Lorsqu'il s'aperçut qu'Isélia se rapprochait de sa masure, Pixx sortit de son état de sidération et eut un mouvement de recul instinctif. Choqué par ce qu'il venait de voir, il tituba et dut s'appuyer sur le dossier d'une chaise pour ne pas s'effondrer.
Les histoires sur la guerre avaient caressé son enfance sans lui laisser de souvenirs marquants. Mais il devait désormais affronter la réalité, et non se bercer de récits suffisamment atténués pour pouvoir être racontés au coin d'un feu de bois. Il n'était plus en sécurité de ce côté de Fracture. La mort rôdait sur la Plaine Centrale.
Il voulut s'asseoir pour reprendre haleine, mais à peine eut-il fléchi les genoux que les vibrations qu'il avait déjà ressenties quelques minutes auparavant refirent surface. Elles remontèrent le long de ses jambes et leur arrachèrent des spasmes incontrôlés. Il se releva aussitôt et découvrit avec surprise qu'une nouvelle fois, le simple fait de se mettre debout atténuait cette désagréable sensation. Il resta figé, transi comme un oiseau tombé du nid.
Bientôt les pas d'Isélia retentirent dans le silence, puis elle apparut sur le seuil de la porte.
— Tu peux marcher ? lança-t-elle sans s'embarrasser de cérémonie.
Un vent d'hésitation parcourut la pièce. La jeune rebelle dégageait une aura tout à fait particulière, exceptionnelle, fascinante ; Pixx ne pouvait déterminer si elle le rassurait ou l'inquiétait. Il ne put refréner un regard insistant, qui en disait plus que bien des paroles. Ses yeux vert d'eau l'hypnotisaient. À tel point qu'il fallut qu'elle émette un grognement impatient pour enfin avoir une réponse.
— Je crois que oui, balbutia-t-il en hochant la tête.
— Viens. Allons faire un tour.
D'un geste de la tête, elle lui intima de la suivre au dehors sur le champ. Il s'exécuta de mauvaise grâce. En avançant vers la porte à pas feutrés, il se sentit perdu, comme dans quelque rêve aux contours flous et nébuleux. Tout en Isélia le perturbait et il craignait la discussion à venir.

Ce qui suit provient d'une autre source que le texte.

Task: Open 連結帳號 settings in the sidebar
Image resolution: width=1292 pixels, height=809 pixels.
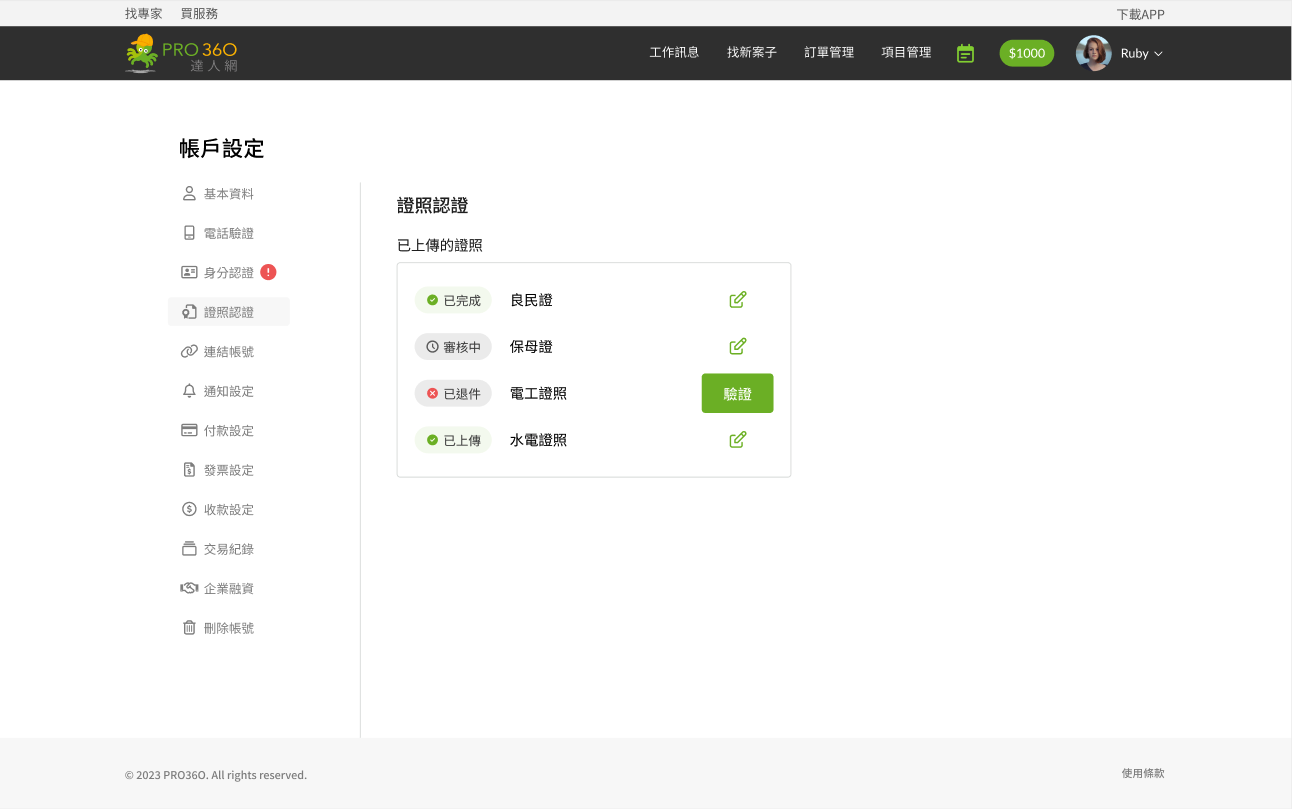Action: 228,352
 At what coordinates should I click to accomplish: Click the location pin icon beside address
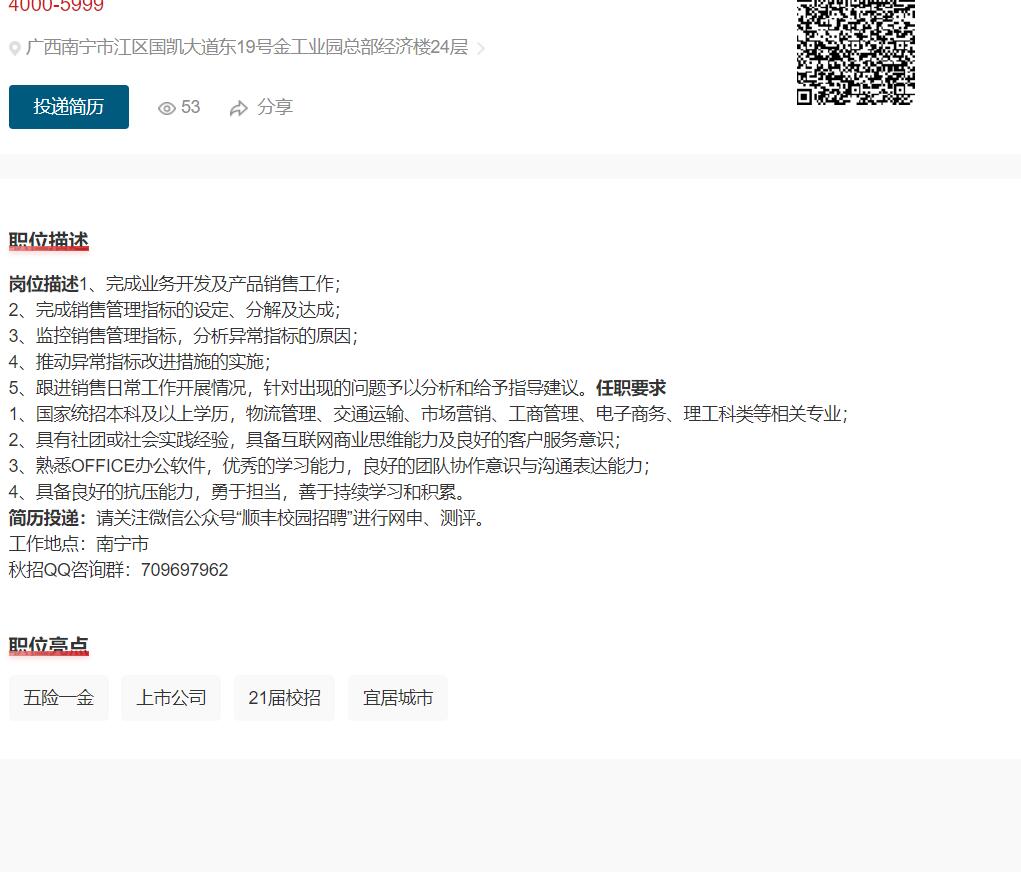(15, 48)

Lorsqu'il sortit à l'air frais, une autre de ses craintes devint certitude. Il put enfin analyser tous les angles du village et se rendre compte que Dusack ne figurait pas parmi les hommes qui s'activaient çà et là. Son seul repère dans cette région inconnue n'était pas là. Bien que froid et distant à son égard, il restait tout de même le selmien qui l'avait pris sous son aile pour ce voyage périlleux. Et, dorénavant, qui lui avait sauvé la vie. Sans lui, il ne savait pas ce qu'il allait advenir de ses projets. Quand bien même Zalma avait mentionné la reprise de leur route vers Aredhel, il ne pouvait s'empêcher de penser que sans Dusack, leur périple serait beaucoup moins sûr et sans doute plus hasardeux.

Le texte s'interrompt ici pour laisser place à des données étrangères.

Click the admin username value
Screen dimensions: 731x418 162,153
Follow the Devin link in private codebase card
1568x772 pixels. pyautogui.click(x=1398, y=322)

Un claquement de doigts le tira de sa rêverie.
— Un problème ?
— Non, je...
Il secoua la tête pour dissiper sa confusion.
— Mes blessures. Ce lieu nouveau. L'attaque qui vient de se produire. C'est beaucoup pour moi. Je suis un peu perdu.

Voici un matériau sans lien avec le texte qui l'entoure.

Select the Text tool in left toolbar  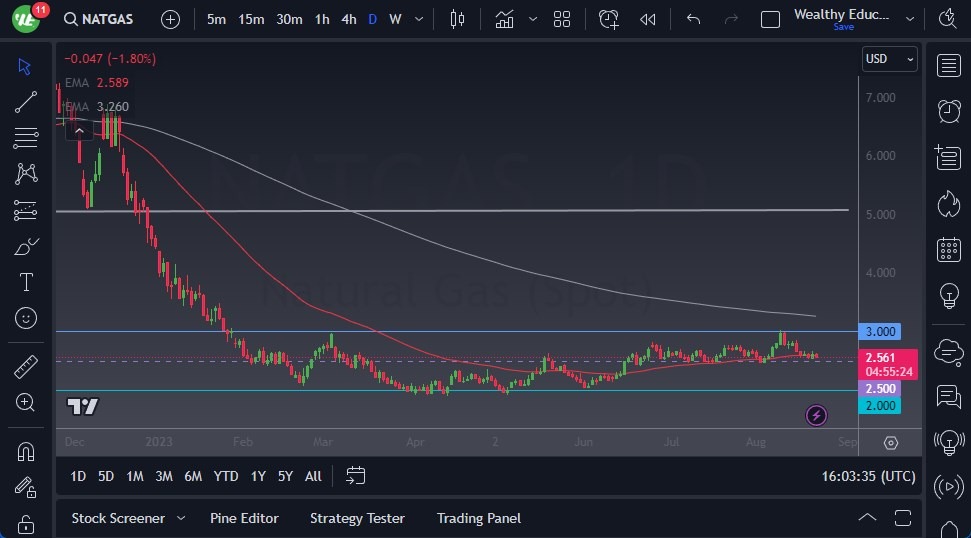[26, 282]
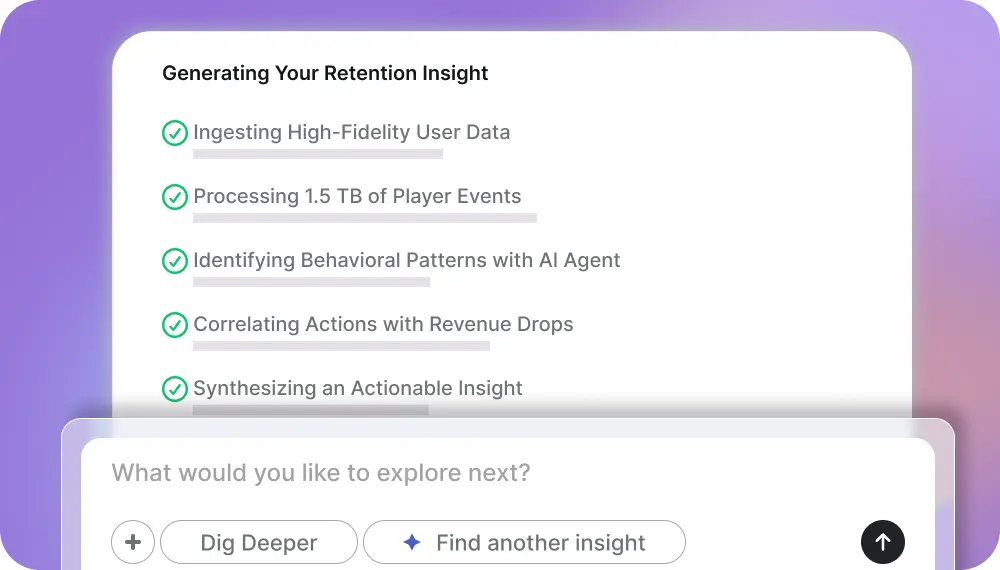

— Bienvenue à La Gravelle ! renchérit Isélia. Pas vraiment le lieu idéal pour un convalescent. Comme tu as pu le voir, nous sommes sous pression. Ces fils de Sköld (1) ont décidé de reprendre tous les territoires de la Plaine Centrale qu'ils avaient lâchés. Et pour être très franche avec toi, nous peinons à les contenir. Leurs assauts sont irréguliers, imprévisibles, principalement lancés pour ronger notre moral à petit feu et nous forcer à reculer. Ton ami, l'aédelfien, excelle en magie protectrice, ce qui nous a permis de...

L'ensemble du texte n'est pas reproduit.